Pearson refused to comment on either the Tussaud's sale or the Simon & Schuster deal.
Pearson has arranged to sell on parts of the Simon & Schuster business it does not want to an American investment firm Hicks, Muse Tate & Furst for $1bn.
Rumours are circulating Wall Street that Hicks, Muse is unable to go ahead with its part of the deal because its financing for the acquisition has fallen victim to turmoil in the bond markets and the global liquidity crunch.

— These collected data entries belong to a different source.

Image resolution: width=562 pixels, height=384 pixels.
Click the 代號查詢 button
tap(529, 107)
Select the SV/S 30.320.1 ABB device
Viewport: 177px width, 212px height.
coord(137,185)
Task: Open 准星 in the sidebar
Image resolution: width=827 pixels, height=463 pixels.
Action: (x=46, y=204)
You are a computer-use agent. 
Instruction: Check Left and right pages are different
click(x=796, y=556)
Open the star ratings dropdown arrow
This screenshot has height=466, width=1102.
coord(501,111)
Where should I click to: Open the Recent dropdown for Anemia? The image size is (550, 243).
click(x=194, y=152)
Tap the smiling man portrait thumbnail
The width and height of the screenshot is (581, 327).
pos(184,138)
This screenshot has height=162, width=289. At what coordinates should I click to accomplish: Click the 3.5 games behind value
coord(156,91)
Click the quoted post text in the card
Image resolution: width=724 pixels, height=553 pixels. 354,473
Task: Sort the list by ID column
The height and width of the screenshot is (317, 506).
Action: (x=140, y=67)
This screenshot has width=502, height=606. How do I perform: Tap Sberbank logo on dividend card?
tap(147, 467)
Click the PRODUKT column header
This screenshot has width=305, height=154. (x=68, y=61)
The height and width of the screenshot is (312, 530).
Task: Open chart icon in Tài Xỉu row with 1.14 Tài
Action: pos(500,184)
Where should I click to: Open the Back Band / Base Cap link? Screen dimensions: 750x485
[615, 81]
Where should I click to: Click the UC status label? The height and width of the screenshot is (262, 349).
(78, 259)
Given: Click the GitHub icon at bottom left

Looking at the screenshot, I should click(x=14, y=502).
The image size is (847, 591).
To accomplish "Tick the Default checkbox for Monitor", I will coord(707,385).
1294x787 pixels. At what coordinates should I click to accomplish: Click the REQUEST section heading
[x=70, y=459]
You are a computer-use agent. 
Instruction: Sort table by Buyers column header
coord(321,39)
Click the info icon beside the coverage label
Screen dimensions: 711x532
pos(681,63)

It is understood that Pearson has received reassurances from Hicks, Muse that the rumours are unfounded, and that it is ready to go ahead with the deal.
Pearson, however, has the financing in place to go ahead without Hicks, Muse and buy the entire education and reference house if need be.
Indeed, Pearson originally intended to buy the entire business on its own, but did the deal with Hicks, Muse when the latter indicated it was interested in the parts Pearson did not intend to keep long-term.
If the deal does go ahead without the American investment firm, Pearson will merely change its timetable for selling the surplus businesses when global markets have recovered.
In May, Pearson agreed to pay $4.6bn to US-based entertainment group Viacom, the US-based entertainment group, for the Simon & Schuster businesses. Under the terms of its deal with Hicks, the investment firm will pay Pearson $860m in cash, together with a distribution deal worth about $160m.
The Wall Street rumours suggest that Hicks no longer has access to the $500m of debt needed to fund the deal because of the effective collapse of the high-yield bond market.
The deal also has to be approved by US anti-trust regulators. Pearson's share price rose strongly after the announcement of the proposed acquisition.
The deal forms part of Pearson's intention to focus on media operations and get out of others such as Madame Tussaud's.
The sale of Madame Tussaud's will be structured in the form of a management buyout. Charterhouse outbid Viacom and Compass Partners International, a rival UK buyout fund. Lazard Brothers handled the deal on behalf of Pearson.
Pearson has already raised about pounds 58m from the sale of its Spanish theme park earlier in the year.